• LESETEXT:
┏━━

Andrea WickleinSPD - Bürokratieentlastungsgesetz
Sehr geehrter Herr Präsident! Liebe Kolleginnen und Kollegen! Bürokratie durchdringt unser Leben. Egal ob wir einen Kredit oder Pflegeleistungen für unsere Eltern beantragen, eine Firma gründen oder einen Baum fällen wollen, ob wir Fördermittel oder BAföG in Anspruch nehmen oder eine Wohnung mieten wollen – alles hat mit Bürokratie zu tun.
Fast jedes neue Gesetz, das wir beschließen, schafft neue Bürokratie. Es erfordert in seiner Durchführung Verwaltungsaufwand, Kontrollaufwand oder Beantragungsaufwand, Informations- oder Nachweispflichten. Egal, ob wir den Mindestlohn einführen, höhere Standards für Lebensmittel oder Vorschriften für Arbeitsstätten oder den Schutz von Arbeitnehmerinnen und Arbeitnehmern erlassen – alles ist mit Bürokratie verbunden.
Bürokratie ist notwendig; denn Gerechtigkeit in unserem Land erfordert klare Regeln und Vorgaben.
(Beifall bei der SPD sowie des Abg. Heiko Schmelzle [CDU/CSU])
Wir sollten uns deshalb, bevor wir von Bürokratieabbau sprechen, den hohen Stellenwert von notwendiger Bürokratie bewusst machen.
Liebe Kolleginnen und Kollegen, ich bin sehr froh, dass wir heute die Gelegenheit haben, über die Themen „überflüssige Bürokratie“ und „bessere Rechtsetzung“ im Plenum zu prominenter Zeit zu sprechen. Das ist ein gutes Signal; denn es zeigt, dass der Deutsche Bundestag die Bürgerinnen und Bürger und die Unternehmerinnen und Unternehmer ernst nimmt, wenn sie bestimmte Regelungen oder deren Vollzug als Belastung empfinden: nämlich dann, wenn Anträge zu kompliziert oder zu lang und von Einzelnen kaum noch zu bewältigen sind oder aber Berichts- und Informationspflichten zu viel Arbeits- und Lebenszeit in Anspruch nehmen – oder auch, wenn Gesetze zu schwer verständlich sind und in ihrer Umsetzung einen zu hohen Verwaltungsaufwand erfordern. Genau darum geht es heute bei der Einbringung des Bürokratieentlastungsgesetzes.

┗━━

• GESPEICHERTE DATENSÄTZE:
┏━━

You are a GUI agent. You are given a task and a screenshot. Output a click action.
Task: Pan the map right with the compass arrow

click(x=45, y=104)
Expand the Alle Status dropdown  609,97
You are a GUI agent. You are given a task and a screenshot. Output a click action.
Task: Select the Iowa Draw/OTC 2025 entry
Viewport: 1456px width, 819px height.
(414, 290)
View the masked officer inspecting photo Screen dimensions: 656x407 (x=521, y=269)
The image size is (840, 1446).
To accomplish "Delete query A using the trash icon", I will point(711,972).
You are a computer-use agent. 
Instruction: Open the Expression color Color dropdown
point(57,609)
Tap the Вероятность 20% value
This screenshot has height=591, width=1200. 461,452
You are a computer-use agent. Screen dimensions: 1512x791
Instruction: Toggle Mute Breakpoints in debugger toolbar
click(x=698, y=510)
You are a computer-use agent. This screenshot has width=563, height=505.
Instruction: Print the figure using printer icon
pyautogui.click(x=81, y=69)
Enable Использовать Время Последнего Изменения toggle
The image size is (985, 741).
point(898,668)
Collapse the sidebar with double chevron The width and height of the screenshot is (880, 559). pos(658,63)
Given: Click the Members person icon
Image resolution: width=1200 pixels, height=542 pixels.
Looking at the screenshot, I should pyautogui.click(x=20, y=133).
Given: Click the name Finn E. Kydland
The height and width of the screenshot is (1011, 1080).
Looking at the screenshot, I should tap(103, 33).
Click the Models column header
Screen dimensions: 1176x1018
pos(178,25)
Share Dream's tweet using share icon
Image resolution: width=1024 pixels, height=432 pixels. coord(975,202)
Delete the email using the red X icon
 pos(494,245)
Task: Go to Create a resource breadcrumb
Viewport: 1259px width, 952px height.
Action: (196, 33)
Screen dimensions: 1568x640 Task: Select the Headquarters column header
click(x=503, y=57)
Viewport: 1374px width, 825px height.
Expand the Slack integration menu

┗━━

• AUFGABEN:
[1] Prüfen Sie, ob die folgenden Aussagen mit der Rede zum Bürokratieentlastungsgesetz übereinstimmen. Antworten Sie jeweils mit Ja oder Nein und zitieren Sie die entscheidenden Worte der Rede wörtlich: (a) Bürokratie wird in der Rede als notwendig bezeichnet. (b) Laut der Rede schafft kaum ein neues Gesetz neue Bürokratie. (c) Laut der Rede findet die Aussprache zu später Stunde statt.
[2] Schreiben Sie den Abschnitt der Rede zum Bürokratieentlastungsgesetz von „Liebe Kolleginnen und Kollegen, ich“ bis einschließlich „Einbringung des Bürokratieentlastungsgesetzes.“ neu. Ersetzen Sie dabei „Signal“ durch „Zeichen“.

• LÖSUNGEN:
[1]
(a) Ja: „Bürokratie ist notwendig; denn Gerechtigkeit in unserem Land erfordert klare Regeln und Vorgaben.“
(b) Nein: „Fast jedes neue Gesetz, das wir beschließen, schafft neue Bürokratie.“
(c) Nein: „im Plenum zu prominenter Zeit zu sprechen“

[2]
Liebe Kolleginnen und Kollegen, ich bin sehr froh, dass wir heute die Gelegenheit haben, über die Themen „überflüssige Bürokratie“ und „bessere Rechtsetzung“ im Plenum zu prominenter Zeit zu sprechen. Das ist ein gutes Zeichen; denn es zeigt, dass der Deutsche Bundestag die Bürgerinnen und Bürger und die Unternehmerinnen und Unternehmer ernst nimmt, wenn sie bestimmte Regelungen oder deren Vollzug als Belastung empfinden: nämlich dann, wenn Anträge zu kompliziert oder zu lang und von Einzelnen kaum noch zu bewältigen sind oder aber Berichts- und Informationspflichten zu viel Arbeits- und Lebenszeit in Anspruch nehmen – oder auch, wenn Gesetze zu schwer verständlich sind und in ihrer Umsetzung einen zu hohen Verwaltungsaufwand erfordern. Genau darum geht es heute bei der Einbringung des Bürokratieentlastungsgesetzes.